The Securities Commission granted an exemption to an issuer from the requirement to file restated interim financial reports by the deadline stipulated under subsection 4.3(4) of National Instrument 51-102 Continuous Disclosure Obligations (NI 51-102). The issuer faced unexpected delays due to the COVID-19 pandemic, staffing shortages, and the CFO’s recovery from surgery, which impeded the preparation of the reports in accordance with U.S. GAAP.
The exemption allows the issuer to file the restated interim financial reports and related Management’s Discussion and Analysis (MD&A) by the earlier of 45 days from the filing of its annual financial statements or May 16, 2022. The issuer is a corporation under the Business Corporations Act (British Columbia) and is listed on the Canadian Securities Exchange. It is also a reporting issuer in multiple Canadian provinces and subject to the SEC’s reporting requirements in the United States.

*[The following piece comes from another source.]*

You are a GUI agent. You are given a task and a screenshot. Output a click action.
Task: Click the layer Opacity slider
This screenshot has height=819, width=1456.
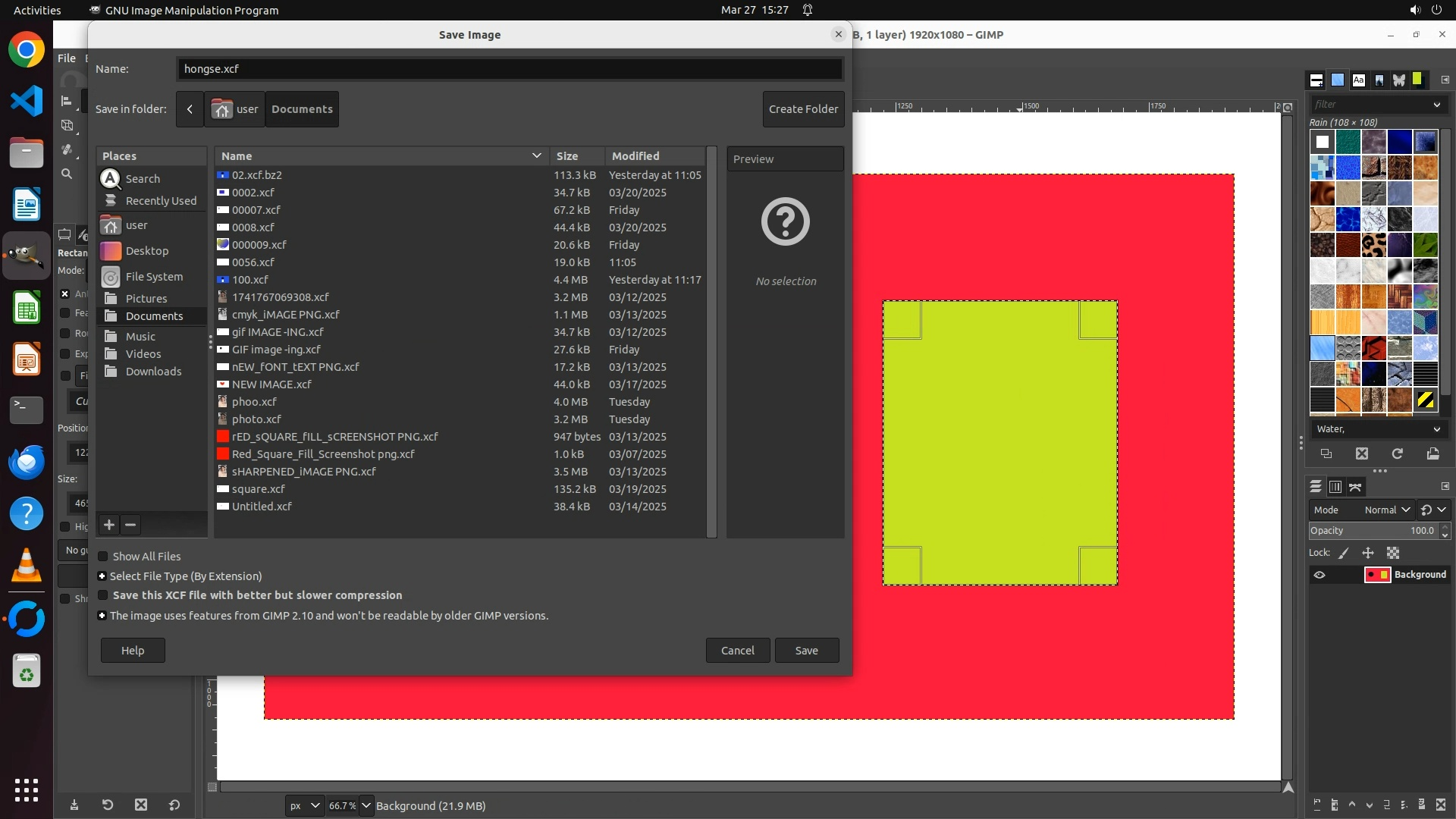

The decision was made under the securities legislation of Ontario, with the Ontario Securities Commission acting as the principal regulator. The issuer agreed to issue a news release disclosing its reliance on the exemption, the existence of an insider trading black-out policy, and the anticipated filing date for the reports. Additionally, the issuer will not file a preliminary or final prospectus for any securities offering until all required documents are filed.
The decision was made in accordance with the relevant legislative provisions, including National Instrument 51-102 and Multilateral Instrument 11-102 Passport System, and was based on the representations made by the issuer. The exemption was granted subject to specific conditions outlined in the decision document.